▶ What you need to do:
Can you reproduce word for word the item lines below, from the line containing "Click the Apple" through the line containing "Click the Google", inclusive, and nothing else?

▶ Data listing:
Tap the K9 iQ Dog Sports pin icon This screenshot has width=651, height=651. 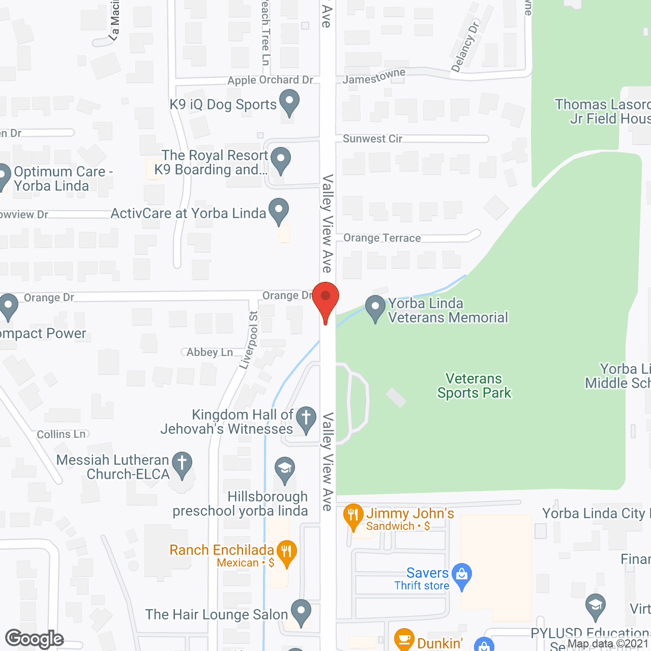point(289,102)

--

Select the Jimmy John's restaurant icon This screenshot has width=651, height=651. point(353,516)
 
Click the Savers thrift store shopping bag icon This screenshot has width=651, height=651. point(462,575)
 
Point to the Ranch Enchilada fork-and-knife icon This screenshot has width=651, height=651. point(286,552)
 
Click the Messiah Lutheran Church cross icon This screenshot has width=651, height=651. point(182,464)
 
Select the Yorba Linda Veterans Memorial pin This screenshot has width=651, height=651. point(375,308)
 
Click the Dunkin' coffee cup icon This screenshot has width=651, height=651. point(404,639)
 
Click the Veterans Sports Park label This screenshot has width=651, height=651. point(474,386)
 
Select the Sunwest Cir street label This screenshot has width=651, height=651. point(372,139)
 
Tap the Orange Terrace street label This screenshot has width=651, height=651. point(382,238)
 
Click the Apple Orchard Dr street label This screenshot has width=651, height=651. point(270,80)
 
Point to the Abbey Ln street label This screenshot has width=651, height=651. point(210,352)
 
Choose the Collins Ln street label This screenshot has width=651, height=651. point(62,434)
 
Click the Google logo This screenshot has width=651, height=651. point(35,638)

* * *

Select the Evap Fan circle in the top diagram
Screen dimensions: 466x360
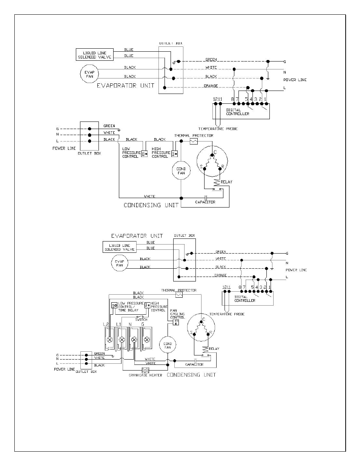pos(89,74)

▶ Written solution:
Click the Apple Orchard Dr street label This screenshot has width=651, height=651. point(270,80)
 
Point to the Abbey Ln street label This screenshot has width=651, height=651. point(210,352)
 
Choose the Collins Ln street label This screenshot has width=651, height=651. point(62,434)
 
Click the Google logo This screenshot has width=651, height=651. point(35,638)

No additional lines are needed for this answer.